Similar reasoning helps explain why it’s not enough for them to just hate people privately.

In two short pages, then, the paper by Leavitt & Christenfeld (2011) demonstrates a host of problems that can be found in the field of psychological research. In fact, this might be the largest number of problems I’ve seen crammed into such a small space. First, they appear to fundamentally misunderstand the topic they’re ostensibly researching. It seems, to me, anyway, as if they’re trying to simply find a new “irrational belief” that people hold, point it out, and say, “isn’t that odd?”. Of course, simply finding a bias or mistaken belief doesn’t explain anything about it, and there’s little to no apparent effort made to understand why people might hold said odd belief. The best the authors offer is that the tension in a story might be heightened by spoilers, but that only comes after they had previously suggested that such suspense might detract from enjoyment by diverting a reader’s attention. While these two claims aren’t necessarily opposed, they seem at least somewhat conflicting and, in any case, neither claim is ever tested.

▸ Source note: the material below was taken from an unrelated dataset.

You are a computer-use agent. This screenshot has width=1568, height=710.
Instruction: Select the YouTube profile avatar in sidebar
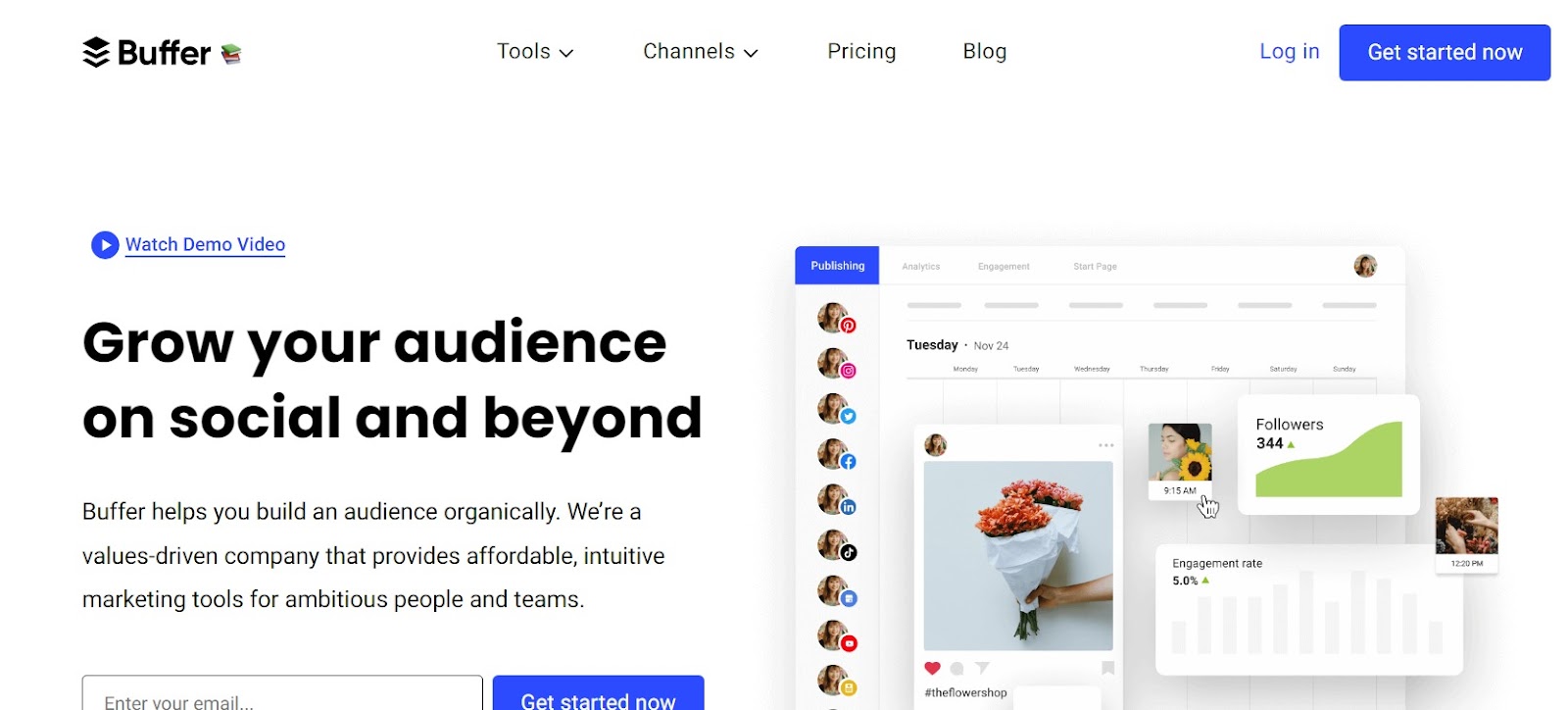click(836, 635)

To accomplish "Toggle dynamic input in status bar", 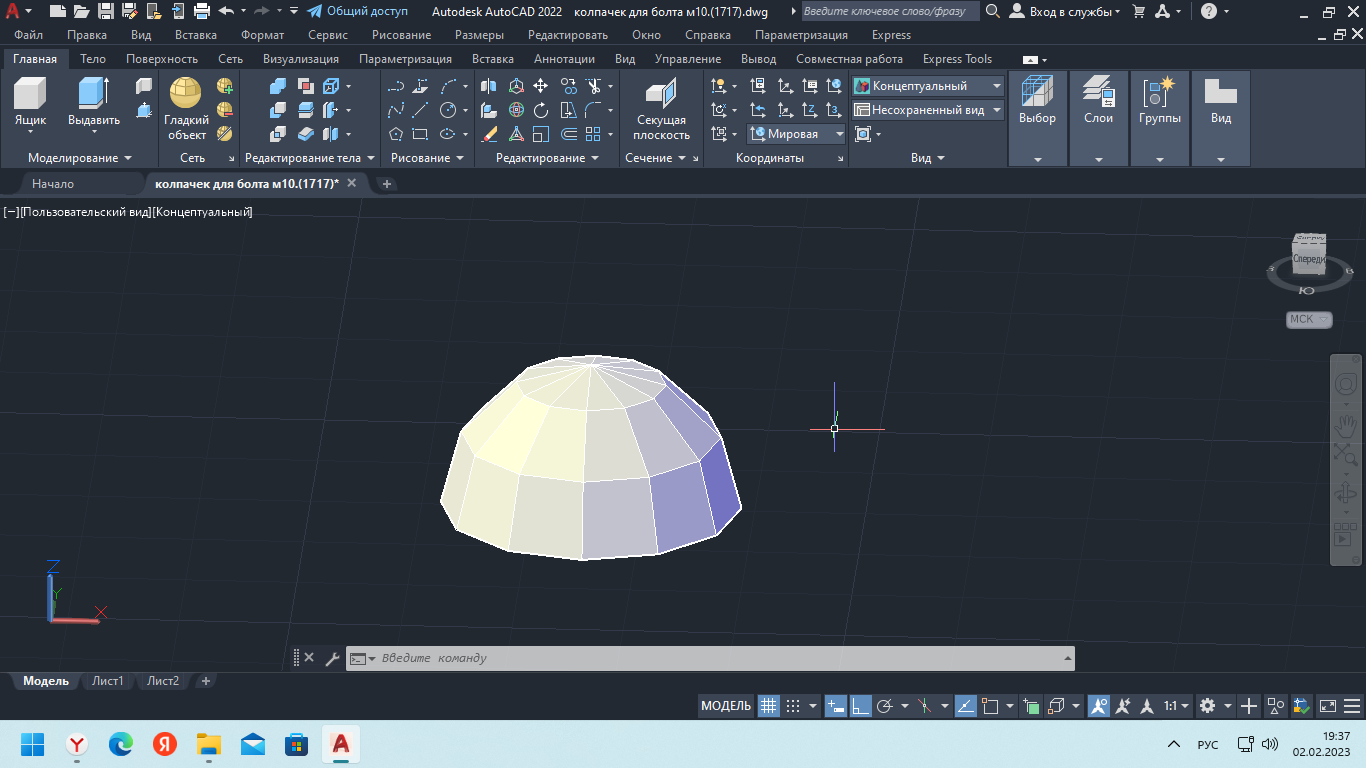I will pos(836,706).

There’s also a conclusion that vastly over-reaches the scope of the data and is phrased without the necessary cautions. They go from saying that their data “suggest that people are wasting their time avoiding spoilers” to intuitions about spoilers just being flat-out “wrong”. I will agree that people are most definitely wasting their time by avoiding spoilers. I would just also add that, well, that waste is probably the entire point.

References: Leavitt JD, & Christenfeld NJ (2011). Story spoilers don’t spoil stories. Psychological science, 22 (9), 1152-4 PMID: 21841150

Zahavi, M. (1975). Mate selection – A selection for a handicap. Journal of Theoretical Biology, 53, 205-214.